Search the data for "pixels". Return each matching line.

======== Source material

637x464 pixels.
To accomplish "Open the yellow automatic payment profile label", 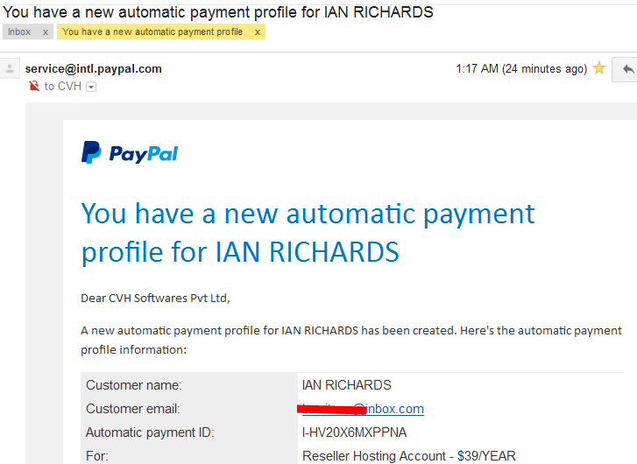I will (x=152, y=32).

================
======== Source material

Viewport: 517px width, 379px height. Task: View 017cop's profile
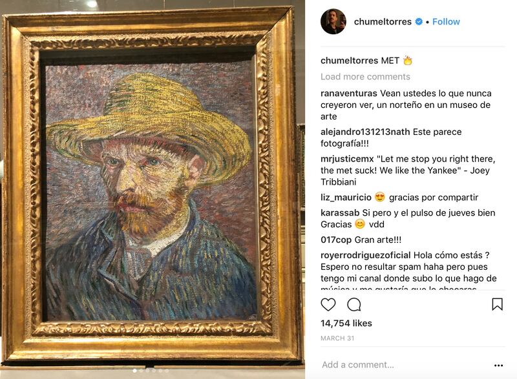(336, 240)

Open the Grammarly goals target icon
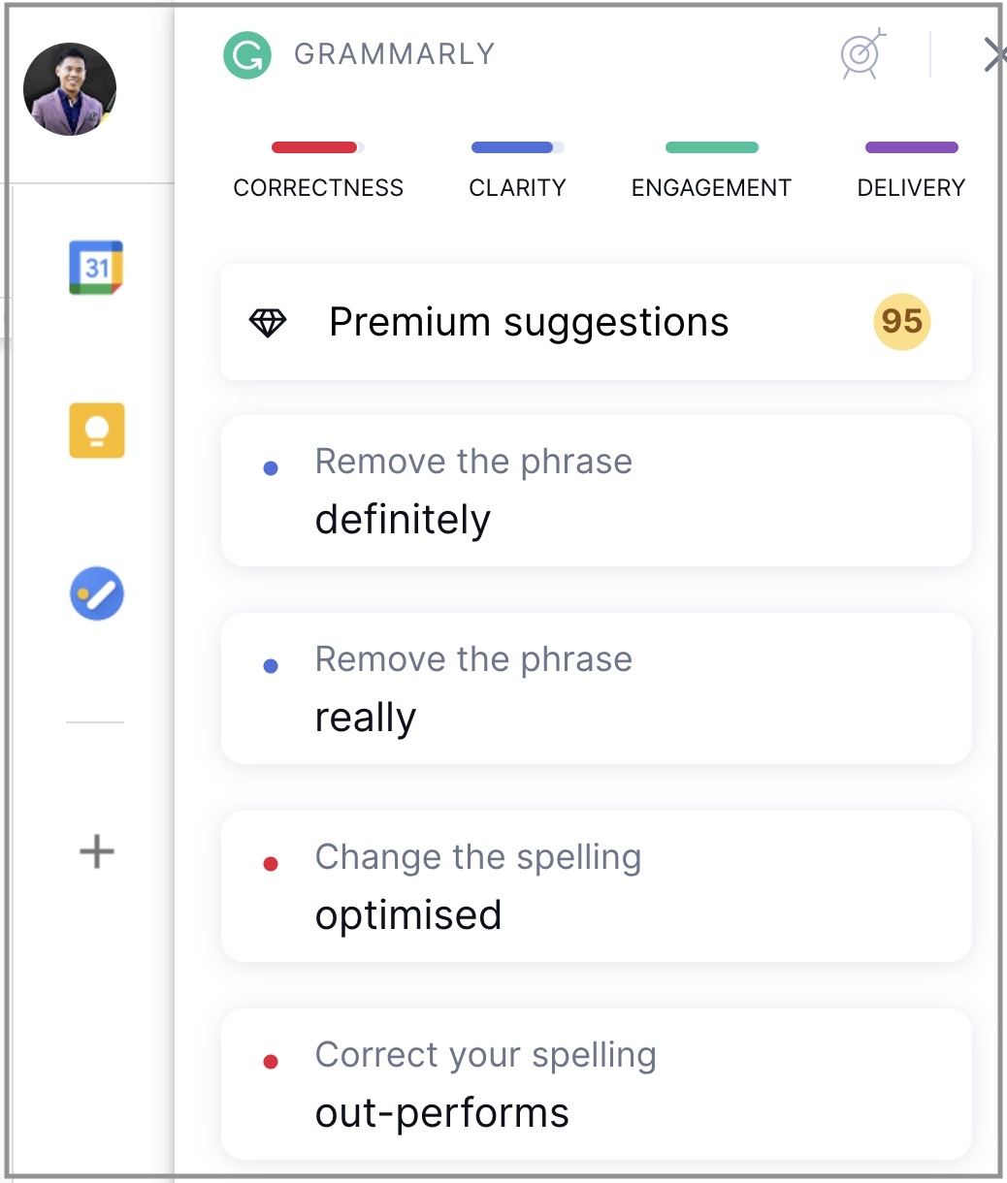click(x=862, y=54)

================
======== Source material

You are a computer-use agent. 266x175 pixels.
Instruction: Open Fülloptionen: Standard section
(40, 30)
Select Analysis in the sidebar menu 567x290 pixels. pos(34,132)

================

Solution
637x464 pixels.
You are a computer-use agent. 266x175 pixels.
Select Analysis in the sidebar menu 567x290 pixels. pos(34,132)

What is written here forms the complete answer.